PASSAGE GIVEN

########################################

[I] Bug triage results: 2026-05-04 [datafusion-comet]

via GitHub Mon, 04 May 2026 06:22:41 -0700


andygrove opened a new issue, #4203:
URL: https://github.com/apache/datafusion-comet/issues/4203


   ## Triage summary for 2026-05-04
   
   Triaged **29** open issues that carried `requires-triage` (31 total in the 
queue; 2 skipped, see below). Labels have already been applied; please 
spot-check below and close this issue when satisfied. Any individual relabel 
can be done directly on the affected issue.
   
   Triage criteria come from 
[`docs/source/contributor-guide/bug_triage.md`](../blob/main/docs/source/contributor-guide/bug_triage.md).
 Most issues in this batch trace back to the Spark 4.1.1 enablement work 
(#4098), so a number of correctness regressions are flagged as 
`priority:critical` even though the affected version is not yet a supported 
target.

########################################

[Click-target data]
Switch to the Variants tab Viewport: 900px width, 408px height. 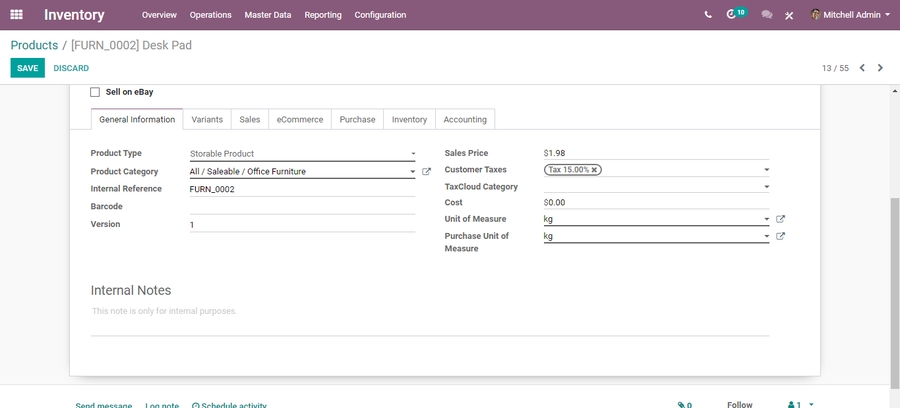point(207,120)
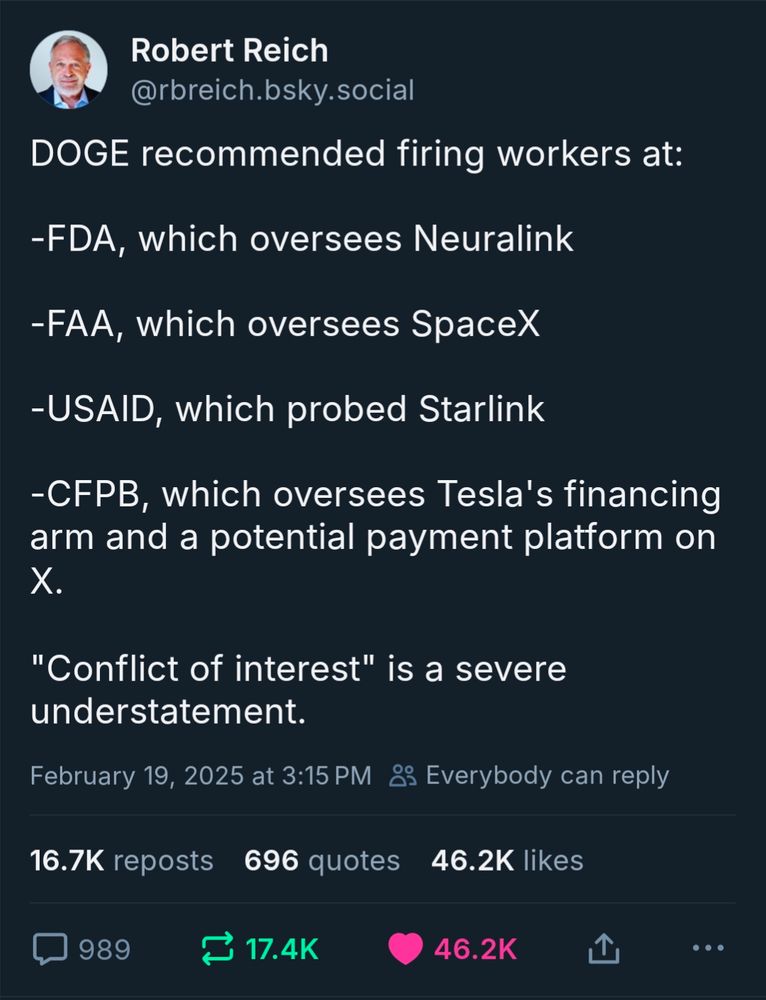The width and height of the screenshot is (766, 1000).
Task: Click the people icon next to reply settings
Action: (405, 774)
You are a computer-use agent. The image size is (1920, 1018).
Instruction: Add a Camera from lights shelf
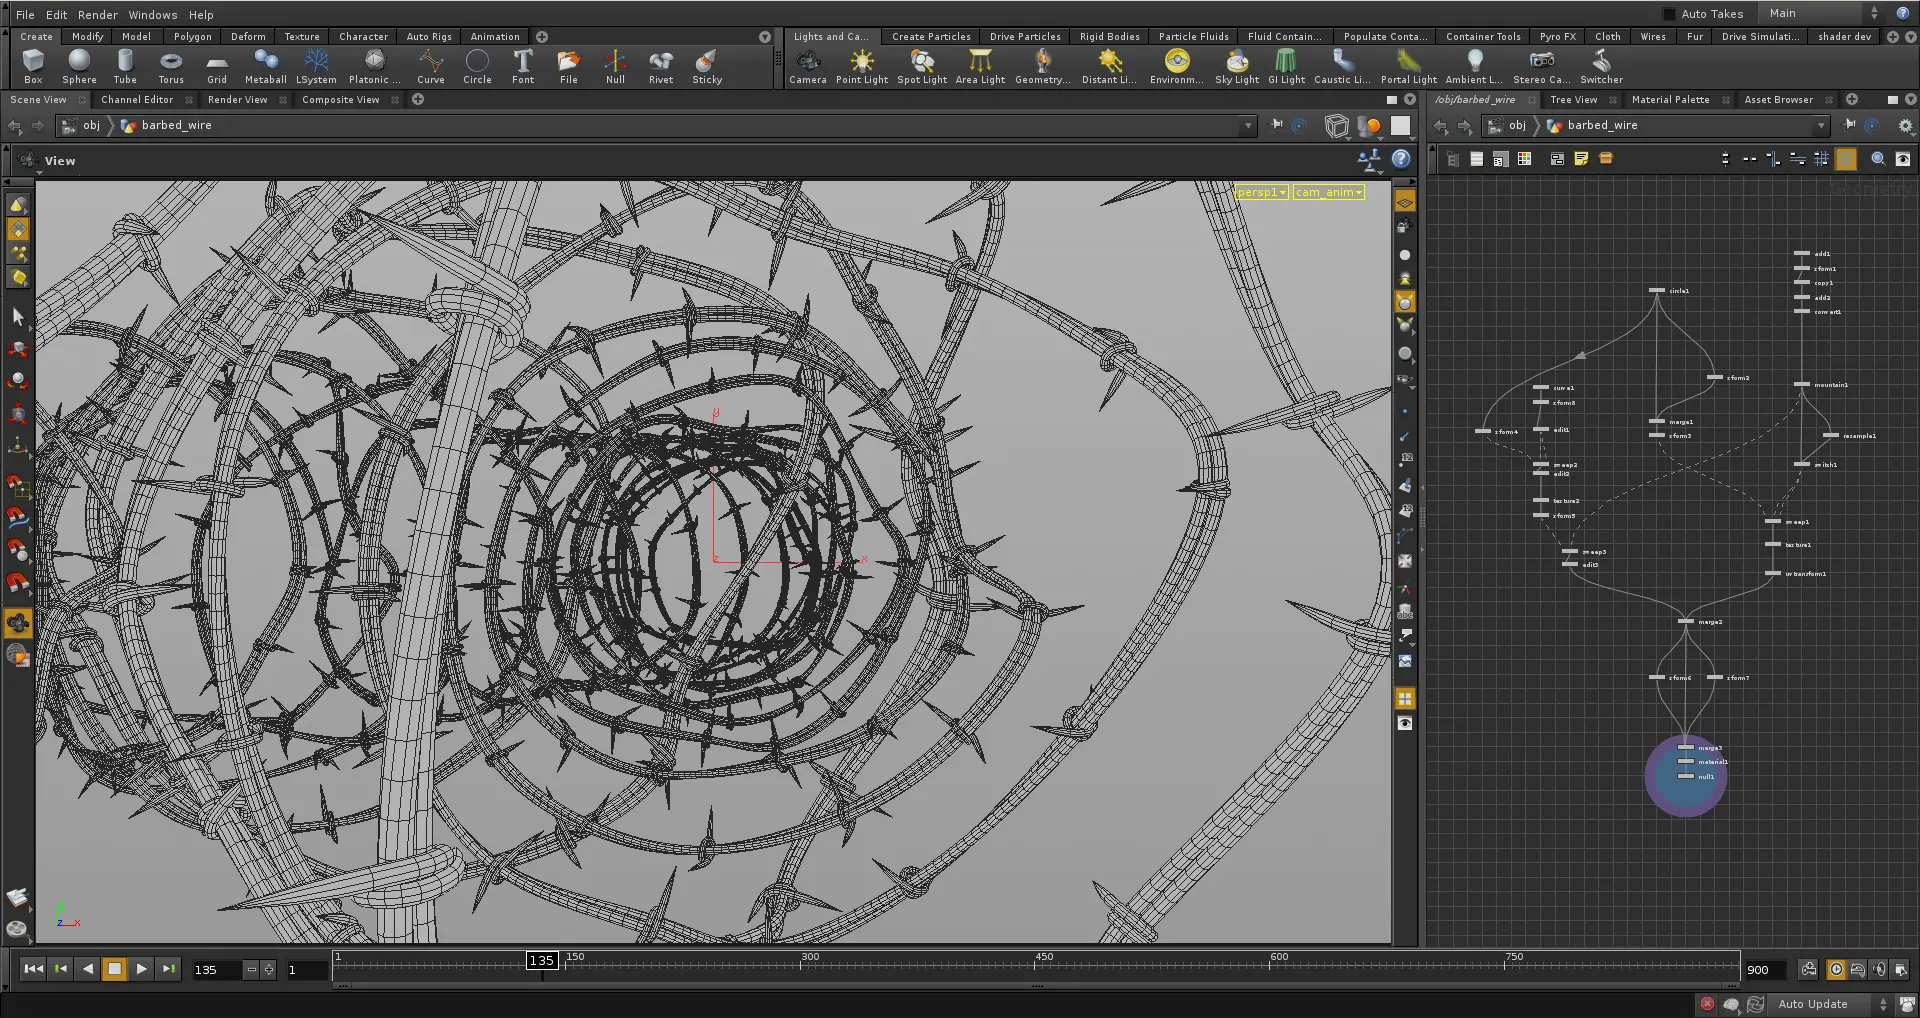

########################################

WRITTEN INSTRUCTION
Carry the bug triage summary forward from its final sentence.

IN RESPONSE
   ### Counts by priority applied
   
   - `priority:critical`: 5
   - `priority:high`: 0
   - `priority:medium`: 14
   - `priority:low`: 10
   
   ### Triaged
   
   #### priority:critical
   
   - Spark 4.1: bloom filter result mismatch (might_contain returns wrong 
answers) ([#4193](https://github.com/apache/datafusion-comet/issues/4193))
     - Area labels: `area:expressions`, `spark 4`
     - Rationale: silent wrong `might_contain` results for the same input; 
correctness over crashes per the guide.
   - Spark 4.1: native parquet reader returns wrong rows for user-defined 
struct schema ([#4192](https://github.com/apache/datafusion-comet/issues/4192))
     - Area labels: `area:scan`, `spark 4`, `native_datafusion`, 
`native_iceberg_compat`
     - Rationale: native reader returns different rows than Spark for `c0: 
struct<y:int,x:string>`; silent wrong results.
   - Native scan path doesn't honour Parquet field-ID matching when 
`spark.sql.parquet.fieldId.read.enabled=true` 
([#4189](https://github.com/apache/datafusion-comet/issues/4189))
     - Area labels: `area:scan`, `native_datafusion`
     - Rationale: by-name resolution silently returns wrong data when names and 
IDs disagree (Delta column-mapping `id` mode).
   - SPARK-53968 SQLViewSuite: decimal arithmetic returns ~10x smaller values 
through view CTE on Spark 4.1.1 
([#4124](https://github.com/apache/datafusion-comet/issues/4124))
     - Area labels: `area:expressions`, `spark 4`
     - Rationale: `unit_price + COALESCE(shipping_price, 0)` returns 
10x-too-small decimals; silent wrong results in arithmetic.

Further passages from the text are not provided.